Entries supplied:
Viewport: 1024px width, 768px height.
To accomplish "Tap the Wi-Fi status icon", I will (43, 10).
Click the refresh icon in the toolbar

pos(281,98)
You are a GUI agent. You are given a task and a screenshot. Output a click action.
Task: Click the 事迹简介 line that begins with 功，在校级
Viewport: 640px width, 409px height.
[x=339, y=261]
--
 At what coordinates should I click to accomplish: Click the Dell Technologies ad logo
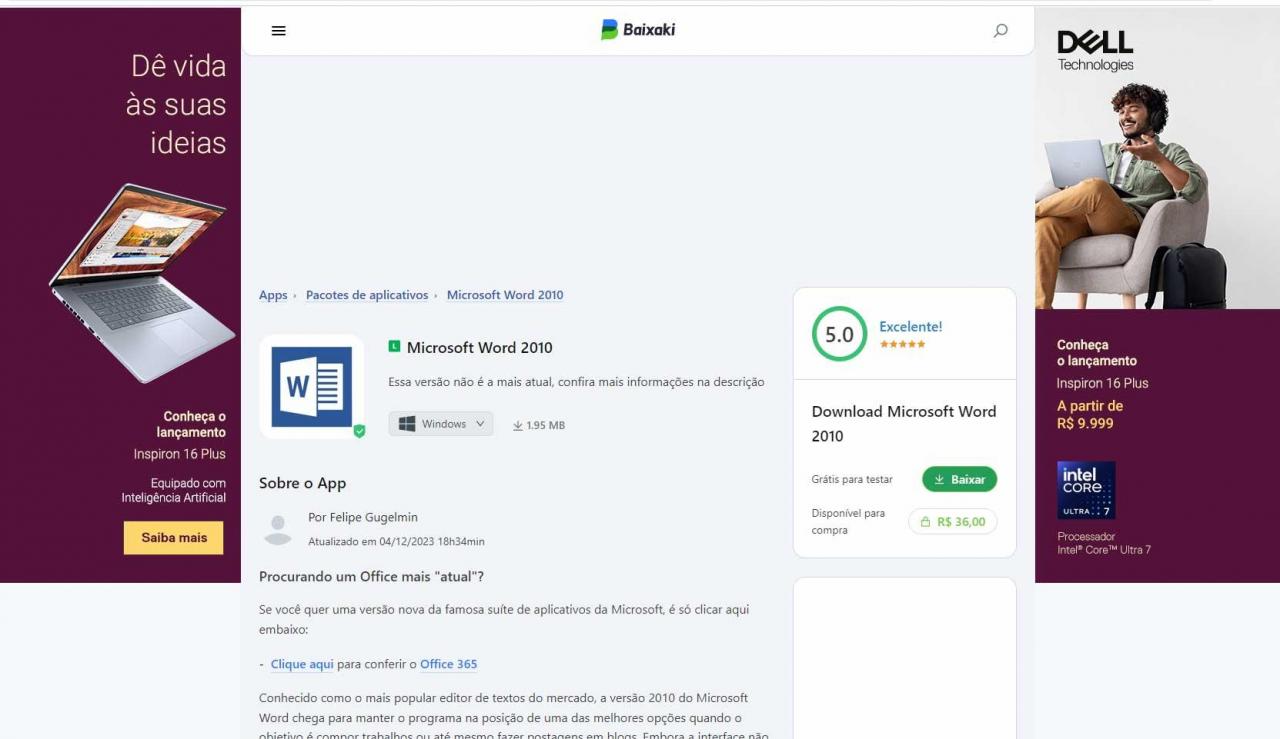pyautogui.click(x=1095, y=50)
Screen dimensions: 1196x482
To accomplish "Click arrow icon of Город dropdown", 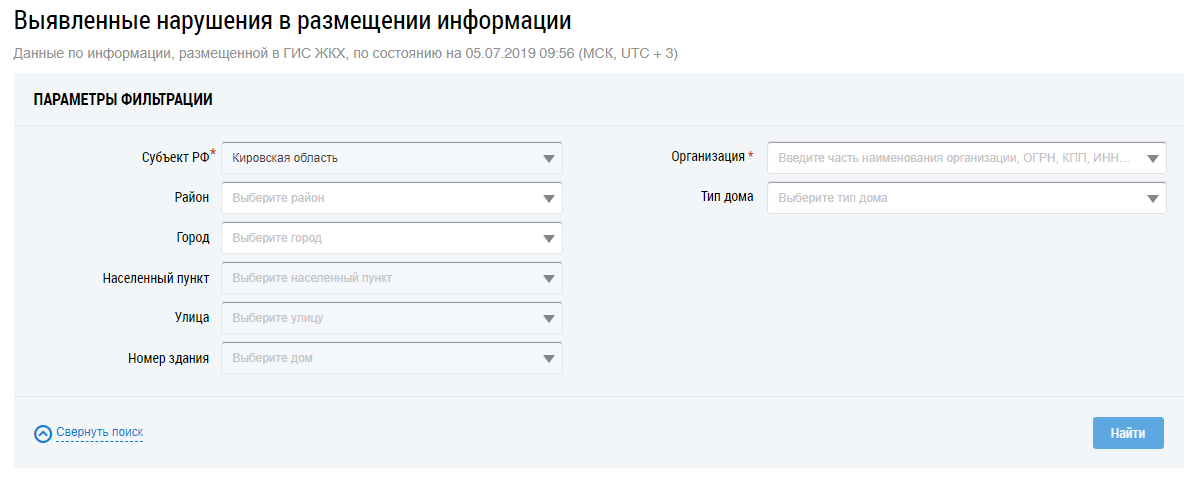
* * *
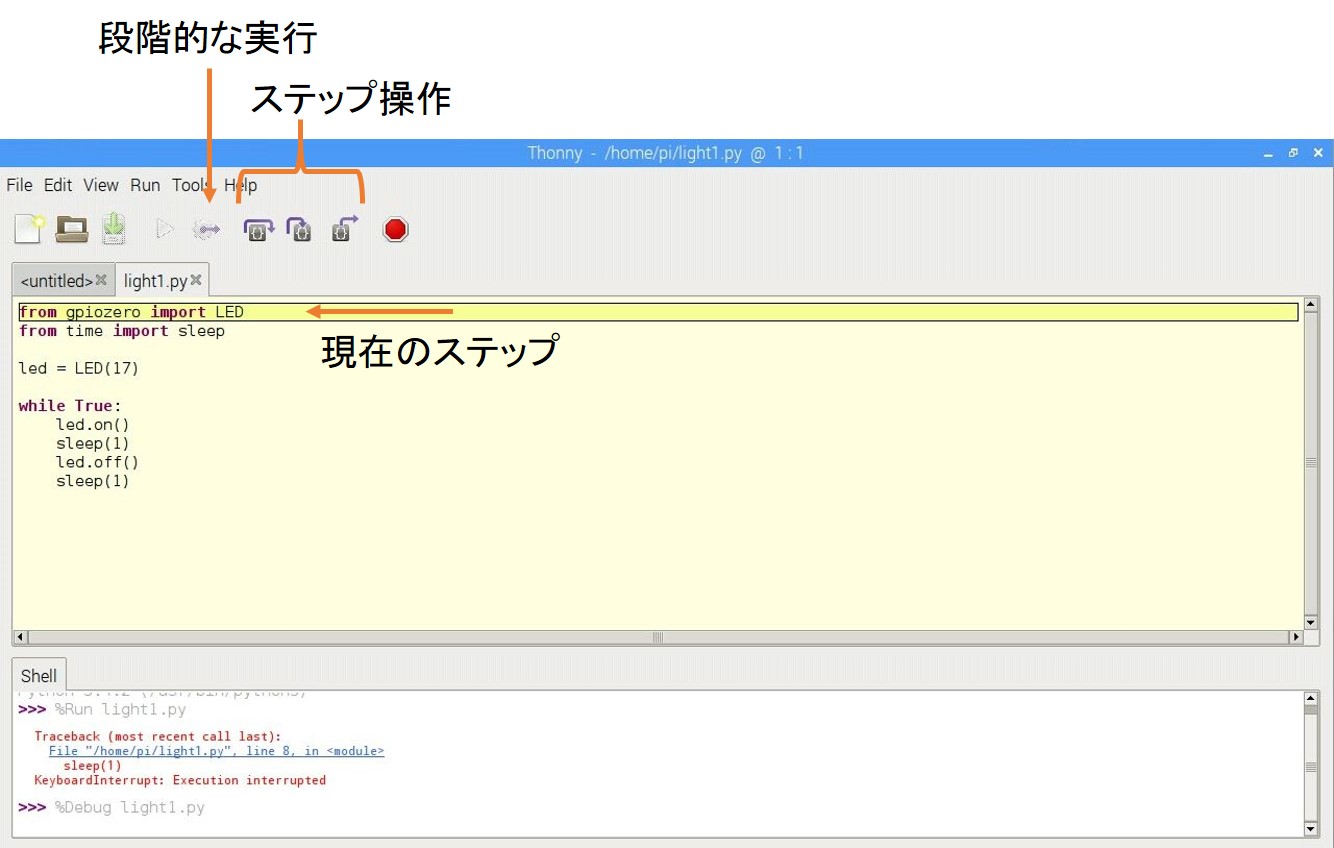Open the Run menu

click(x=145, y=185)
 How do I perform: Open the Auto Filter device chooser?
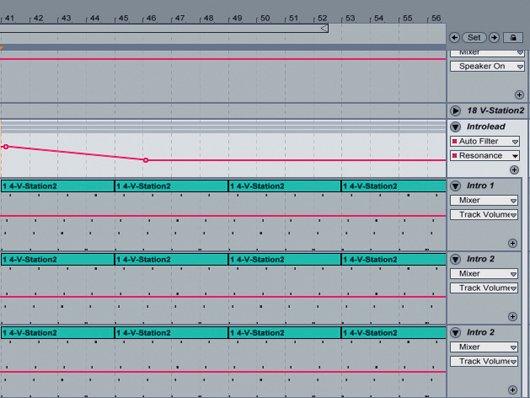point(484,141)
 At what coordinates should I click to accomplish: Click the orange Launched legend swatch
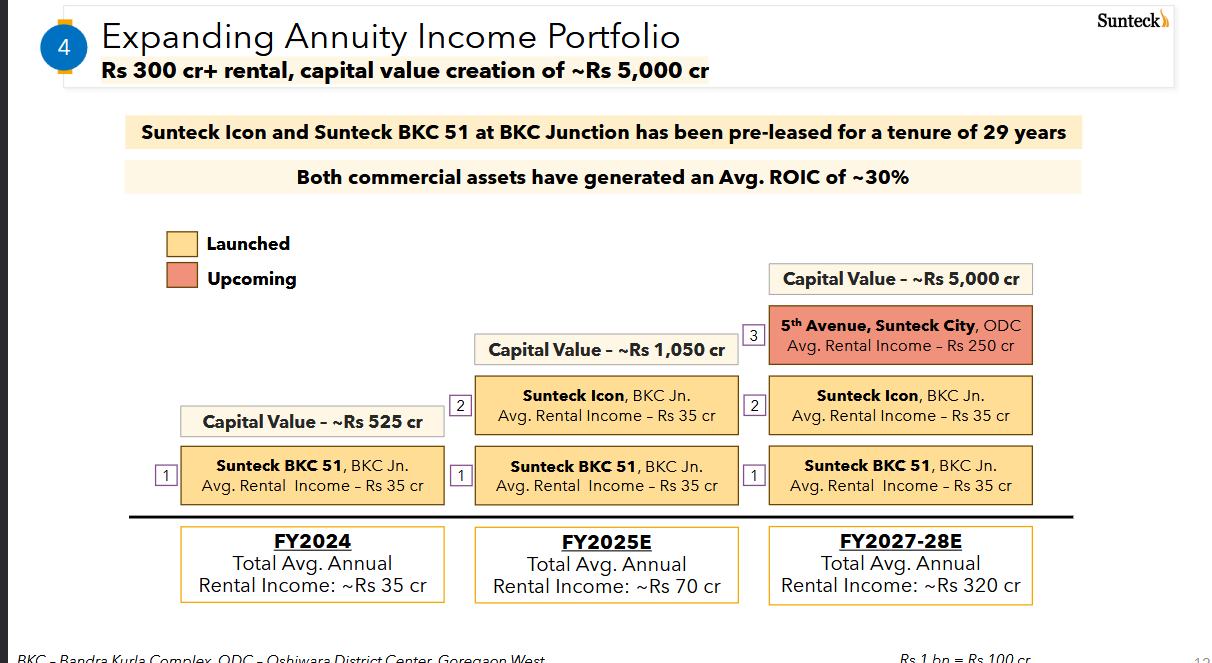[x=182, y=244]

The task:
Everything above from the line containing "At what coordinates should I click to accomplish: Click the Dell" down to the line containing "arrow icon of" is to be duplicated exactly, both lines included, and the pictures are to be omitted.

Result of this exercise:
 At what coordinates should I click to accomplish: Click the Dell Technologies ad logo
pyautogui.click(x=1095, y=50)
Screen dimensions: 1196x482
To accomplish "Click arrow icon of Город dropdown", 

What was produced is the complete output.